Actually, there is more to this graphical story when we look at residuals — I’ll continue next week with a Part II.

 

Hall of Fame Voting

In baseball, great players get elected into a Hall of Fame.  To get elected, a player must receive at least 75 percent of the vote among the baseball writers.  If they don’t get 75% of the vote, they are eligible for election for the following year.  Generally, the pattern is that the voting percent for a particular player increases over time and the hope is eventually that he will get over 75% of the vote and be elected to the HOF.

I recently saw the following graph that shows the voting pattern for many players over time.  I’ve pasted the graph below; the original article and graph can be found here.
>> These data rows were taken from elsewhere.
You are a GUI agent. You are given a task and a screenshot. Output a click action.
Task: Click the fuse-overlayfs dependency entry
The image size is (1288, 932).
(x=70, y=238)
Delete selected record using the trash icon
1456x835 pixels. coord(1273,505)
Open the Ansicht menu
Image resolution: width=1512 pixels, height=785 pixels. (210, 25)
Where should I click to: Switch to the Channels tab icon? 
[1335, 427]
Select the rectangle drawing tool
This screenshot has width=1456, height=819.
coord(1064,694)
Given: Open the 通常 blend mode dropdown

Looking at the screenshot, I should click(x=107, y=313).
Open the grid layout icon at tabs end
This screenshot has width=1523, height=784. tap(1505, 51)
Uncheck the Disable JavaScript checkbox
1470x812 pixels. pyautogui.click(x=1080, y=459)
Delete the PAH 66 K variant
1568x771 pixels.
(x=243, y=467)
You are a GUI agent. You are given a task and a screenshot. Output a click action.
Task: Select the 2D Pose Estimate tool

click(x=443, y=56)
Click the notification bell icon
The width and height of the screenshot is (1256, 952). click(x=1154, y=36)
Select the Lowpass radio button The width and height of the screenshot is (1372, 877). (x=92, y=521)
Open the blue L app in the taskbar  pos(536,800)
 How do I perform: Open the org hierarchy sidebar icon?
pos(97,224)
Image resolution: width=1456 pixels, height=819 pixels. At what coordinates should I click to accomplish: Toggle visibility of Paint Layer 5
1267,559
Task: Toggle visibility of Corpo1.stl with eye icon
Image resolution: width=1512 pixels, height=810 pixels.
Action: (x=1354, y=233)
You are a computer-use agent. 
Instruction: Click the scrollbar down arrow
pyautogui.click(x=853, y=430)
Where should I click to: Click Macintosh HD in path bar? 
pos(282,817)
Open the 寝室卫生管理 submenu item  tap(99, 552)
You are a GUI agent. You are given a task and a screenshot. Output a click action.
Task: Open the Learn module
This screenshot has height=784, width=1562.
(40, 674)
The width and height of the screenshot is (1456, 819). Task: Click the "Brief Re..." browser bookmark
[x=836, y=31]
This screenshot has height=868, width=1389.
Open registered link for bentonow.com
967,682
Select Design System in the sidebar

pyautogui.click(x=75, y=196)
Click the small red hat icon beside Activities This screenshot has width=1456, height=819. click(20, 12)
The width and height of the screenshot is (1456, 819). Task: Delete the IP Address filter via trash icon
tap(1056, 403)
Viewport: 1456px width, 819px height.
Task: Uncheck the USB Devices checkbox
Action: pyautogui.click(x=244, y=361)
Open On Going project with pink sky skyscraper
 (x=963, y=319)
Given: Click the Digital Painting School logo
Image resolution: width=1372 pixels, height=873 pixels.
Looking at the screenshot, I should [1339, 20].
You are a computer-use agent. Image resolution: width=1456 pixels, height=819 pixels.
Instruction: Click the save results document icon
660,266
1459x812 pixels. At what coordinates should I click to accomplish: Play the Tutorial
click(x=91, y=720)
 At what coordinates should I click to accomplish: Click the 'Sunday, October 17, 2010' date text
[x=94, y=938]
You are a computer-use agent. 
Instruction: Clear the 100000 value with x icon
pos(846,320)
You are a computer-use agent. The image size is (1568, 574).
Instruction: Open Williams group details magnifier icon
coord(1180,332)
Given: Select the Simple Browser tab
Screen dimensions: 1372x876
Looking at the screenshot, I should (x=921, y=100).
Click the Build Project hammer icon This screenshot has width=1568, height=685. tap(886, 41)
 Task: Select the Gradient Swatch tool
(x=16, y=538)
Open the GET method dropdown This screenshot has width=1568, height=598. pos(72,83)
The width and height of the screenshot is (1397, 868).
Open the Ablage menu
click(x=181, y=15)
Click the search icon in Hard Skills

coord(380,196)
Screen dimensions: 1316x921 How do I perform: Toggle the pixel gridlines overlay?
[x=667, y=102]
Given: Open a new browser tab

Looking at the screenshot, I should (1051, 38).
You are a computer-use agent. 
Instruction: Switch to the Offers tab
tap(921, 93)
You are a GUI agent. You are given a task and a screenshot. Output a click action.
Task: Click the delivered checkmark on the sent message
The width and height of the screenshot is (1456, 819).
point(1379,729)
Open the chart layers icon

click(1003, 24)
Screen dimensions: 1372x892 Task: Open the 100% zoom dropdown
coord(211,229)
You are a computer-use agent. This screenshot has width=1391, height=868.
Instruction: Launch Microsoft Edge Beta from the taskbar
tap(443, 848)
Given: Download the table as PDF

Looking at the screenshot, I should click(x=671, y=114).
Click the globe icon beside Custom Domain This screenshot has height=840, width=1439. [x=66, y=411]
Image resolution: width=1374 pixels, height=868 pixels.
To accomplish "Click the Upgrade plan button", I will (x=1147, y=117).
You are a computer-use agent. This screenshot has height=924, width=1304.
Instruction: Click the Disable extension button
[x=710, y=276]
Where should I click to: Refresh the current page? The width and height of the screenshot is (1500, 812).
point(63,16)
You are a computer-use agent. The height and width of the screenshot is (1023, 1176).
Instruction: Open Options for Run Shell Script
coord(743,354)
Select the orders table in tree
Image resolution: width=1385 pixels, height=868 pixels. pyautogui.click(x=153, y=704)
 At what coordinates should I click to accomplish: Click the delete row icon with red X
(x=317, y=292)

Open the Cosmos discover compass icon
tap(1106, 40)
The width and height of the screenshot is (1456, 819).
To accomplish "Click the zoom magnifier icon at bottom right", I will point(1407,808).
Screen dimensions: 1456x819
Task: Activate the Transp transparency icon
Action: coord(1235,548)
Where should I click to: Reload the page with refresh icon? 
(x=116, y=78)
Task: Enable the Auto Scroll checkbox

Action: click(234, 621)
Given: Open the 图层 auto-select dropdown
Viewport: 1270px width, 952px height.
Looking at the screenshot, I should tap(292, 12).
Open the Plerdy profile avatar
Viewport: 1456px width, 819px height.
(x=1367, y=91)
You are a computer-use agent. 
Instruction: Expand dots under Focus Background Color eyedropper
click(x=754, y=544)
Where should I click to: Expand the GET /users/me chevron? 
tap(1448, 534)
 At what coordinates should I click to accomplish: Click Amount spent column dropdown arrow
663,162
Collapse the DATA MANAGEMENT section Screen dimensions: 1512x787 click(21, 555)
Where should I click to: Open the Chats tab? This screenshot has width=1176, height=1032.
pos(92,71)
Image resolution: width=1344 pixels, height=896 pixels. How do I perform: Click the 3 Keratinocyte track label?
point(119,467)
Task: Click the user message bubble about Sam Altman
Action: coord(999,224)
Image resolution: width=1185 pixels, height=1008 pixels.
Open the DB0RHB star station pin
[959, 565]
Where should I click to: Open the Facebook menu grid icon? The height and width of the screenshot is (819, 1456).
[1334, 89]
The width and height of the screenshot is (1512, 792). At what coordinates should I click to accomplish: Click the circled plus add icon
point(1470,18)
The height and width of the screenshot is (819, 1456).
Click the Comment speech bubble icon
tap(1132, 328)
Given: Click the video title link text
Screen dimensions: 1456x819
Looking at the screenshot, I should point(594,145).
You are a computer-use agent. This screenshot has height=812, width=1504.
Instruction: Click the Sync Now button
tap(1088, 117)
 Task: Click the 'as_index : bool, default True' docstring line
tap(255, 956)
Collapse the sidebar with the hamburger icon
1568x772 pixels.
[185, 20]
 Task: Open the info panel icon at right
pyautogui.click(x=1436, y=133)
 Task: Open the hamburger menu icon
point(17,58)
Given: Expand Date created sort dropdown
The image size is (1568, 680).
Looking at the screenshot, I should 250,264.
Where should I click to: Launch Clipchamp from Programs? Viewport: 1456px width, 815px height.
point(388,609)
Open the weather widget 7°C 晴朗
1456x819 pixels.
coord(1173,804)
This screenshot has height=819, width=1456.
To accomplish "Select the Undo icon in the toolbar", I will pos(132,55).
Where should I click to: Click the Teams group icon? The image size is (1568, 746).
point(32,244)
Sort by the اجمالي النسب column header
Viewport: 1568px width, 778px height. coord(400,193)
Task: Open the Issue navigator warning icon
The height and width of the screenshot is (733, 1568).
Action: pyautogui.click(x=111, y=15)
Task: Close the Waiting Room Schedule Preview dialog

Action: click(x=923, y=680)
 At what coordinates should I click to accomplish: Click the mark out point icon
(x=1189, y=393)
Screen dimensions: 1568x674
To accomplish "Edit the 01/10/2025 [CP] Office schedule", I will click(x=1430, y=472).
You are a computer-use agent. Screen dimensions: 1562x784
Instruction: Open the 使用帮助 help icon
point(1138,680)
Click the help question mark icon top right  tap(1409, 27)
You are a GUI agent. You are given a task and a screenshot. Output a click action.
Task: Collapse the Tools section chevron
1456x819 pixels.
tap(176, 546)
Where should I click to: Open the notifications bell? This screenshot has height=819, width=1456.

Each line trajectory corresponds to the voting pattern for a particular player. The yellow dots below the horizontal line correspond to the first year the player is eligible to be voted in, and the yellow dots above the horizontal line correspond to players inducted in the HOF.

What is interesting to me is that the slopes of the HOF trajectories seem pretty similar across players.  I would suspect that one could make a reasonable prediction of a player’s chance of getting inducted in the HOF based on his initial voting percentage.

The Most Poisoned Names

One general place I go to find interesting graphs is statsblogs.com.  I recently found an interesting graph that focus on the most poisoned names.   A person was interested in the names that Americans give their children.  A poisoned name is one that shows a big dropoff from one year to the next.

Here is the graph.  On the horizontal axis, we see the year, and the vertical axis represents the percentage of children with a particular name.  A poisoned name is one that exhibits a sharp decline — the largest declines I see are Katina in the 1970’s and Ashanti in the early 2000’s.

This is a nice graph since it clearly shows the poisoned names.  I like the use of different colors and the labels are helpful and don’t make the graph too cluttered.

 

 

The Yankees and the World Series — using R to graph

I thought it might be helpful to illustrate the flexibility of the basic R system in creating graphs.  I’m giving a talk in about a month to undergraduate math students in Michigan.  The topic is the playoff system in baseball.  Whenever one talks about World Series, one thinks of the New York Yankees who won 27 World Series.  What seasons did the Yankees win their titles?

I have a vector years containing the seasons of these 27 titles.


1923 1927 1928 1932 1936 1937 1938 1939 1941 1943 1947 1949 1950 1951
1952 1953 1956 1958 1961 1962 1977 1978 1996 1998 1999 2000 2009

I want to create a simple “number line” plot where I have a scale of season values from 1900 (first year of two leagues in MLB) to 2010 and I display dots at the season values.

Here’s the process in R.

1.  I use the plot function to plot the year values on the horizontal against the value 1 on the vertical.  I use a solid circle plotting character (pch = 19), turn off the axes and scales (axes = FALSE), add a horizontal axis label and a title.

plot(years, 1 + 0*years, pch=19, axes=FALSE, ylab="", xlab="Season",
main="Seasons When the Yankees Won the World Series", col="blue")

2. Now I want to add a horizontal axis. I do this the axis function — the argument indicates the bottom side, and seq(1900, 2015, 10) indicates the axis tick marks are to be displayed from 1900 to 2015 in steps of 10.

axis(1, seq(1900, 2015, 10))

Here’s my completed graph. It shows that the Yankees were really the dominant team in between the seasons 1920 and 1960.

R tips

There were a couple of R questions in the last homework that I’ll answer.

How does one draw only two axes?

If you want to draw only two axes instead of the default four, first do your graph with the axes turned off:

library(MASS)
plot(log(mammals), axes = FALSE)

Then use the axis command twice to draw two axes with scales:

axis(1)
axis(2)

How do you get the scale-line rectangle and data rectangle to be the same?

You do it the same way as above. You plot, turning off the axes by specifying axes = FALSE. Then you use the axis function twice. For example, if you type

axis(1, at=seq(0, 10 2))

you are specifying that the x axis is drawn from 0 to 10 with tick marks at 0, 2, …, 10.